→ **Sezione di testo**:
Statistiche del lavoro

/ 17.08.2020
di Angelo Rossi

Di solito le statistiche fanno discutere quando contengono errori oppure quando descrivono realtà che non vanno a genio a questo o a quel gruppo di interesse. In Svizzera, per esempio, le statistiche sulla pandemia di Coronavirus hanno fatto discutere da quando la stessa è cominciata. Dapprima si è messa in forse la statistica sul numero dei morti perché nei casi di malattie croniche non era chiaro quale fosse stata la vera causa del decesso. Poi si è criticato il modo di rilevare i dati perché variava da Cantone a Cantone e non consentiva di avere una visione d’assieme coerente e aggiornata del procedere della pandemia. Da un paio di settimane si critica invece l’Ufficio federale della salute perché ha commesso un errore nell’identificazione dei luoghi nei quali si è sviluppato il contagio. Al di là delle contingenze specifiche, queste polemiche servono almeno a mettere in evidenza quanto sia complicato voler misurare un nuovo fenomeno con un’apposita statistica.

→ **Cosa produrre**:
Secondo l'articolo sulle statistiche, per quale motivo si critica da un paio di settimane l'Ufficio federale della salute?

Record archiviati
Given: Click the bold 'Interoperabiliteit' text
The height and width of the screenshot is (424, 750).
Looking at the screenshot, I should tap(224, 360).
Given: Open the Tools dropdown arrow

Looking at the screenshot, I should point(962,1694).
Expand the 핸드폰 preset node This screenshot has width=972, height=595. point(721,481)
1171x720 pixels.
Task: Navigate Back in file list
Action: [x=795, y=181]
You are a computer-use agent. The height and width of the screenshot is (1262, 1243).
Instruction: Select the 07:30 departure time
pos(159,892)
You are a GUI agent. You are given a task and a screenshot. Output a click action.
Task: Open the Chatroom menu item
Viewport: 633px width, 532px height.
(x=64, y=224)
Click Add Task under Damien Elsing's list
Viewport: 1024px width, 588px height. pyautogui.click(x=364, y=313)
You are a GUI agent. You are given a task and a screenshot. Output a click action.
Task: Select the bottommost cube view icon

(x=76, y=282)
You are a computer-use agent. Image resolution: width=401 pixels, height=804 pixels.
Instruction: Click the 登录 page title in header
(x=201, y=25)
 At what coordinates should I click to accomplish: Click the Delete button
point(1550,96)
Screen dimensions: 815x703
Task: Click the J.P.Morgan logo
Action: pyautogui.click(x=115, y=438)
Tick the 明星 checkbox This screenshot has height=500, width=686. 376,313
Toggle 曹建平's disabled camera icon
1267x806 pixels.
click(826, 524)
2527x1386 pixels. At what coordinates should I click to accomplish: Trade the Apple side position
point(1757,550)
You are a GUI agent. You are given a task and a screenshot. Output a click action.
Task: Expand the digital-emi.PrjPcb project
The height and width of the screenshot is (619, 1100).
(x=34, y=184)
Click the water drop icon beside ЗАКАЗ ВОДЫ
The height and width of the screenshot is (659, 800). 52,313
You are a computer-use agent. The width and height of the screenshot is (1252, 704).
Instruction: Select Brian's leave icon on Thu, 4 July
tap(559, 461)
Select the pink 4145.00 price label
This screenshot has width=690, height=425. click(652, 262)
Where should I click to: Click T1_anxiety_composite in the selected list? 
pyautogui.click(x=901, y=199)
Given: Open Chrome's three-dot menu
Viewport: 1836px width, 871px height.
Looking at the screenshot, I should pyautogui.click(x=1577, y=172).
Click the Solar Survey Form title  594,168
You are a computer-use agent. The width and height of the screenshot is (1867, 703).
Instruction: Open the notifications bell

→ **Risultato esercizio**:
Perché ha commesso un errore nell'identificazione dei luoghi nei quali si è sviluppato il contagio.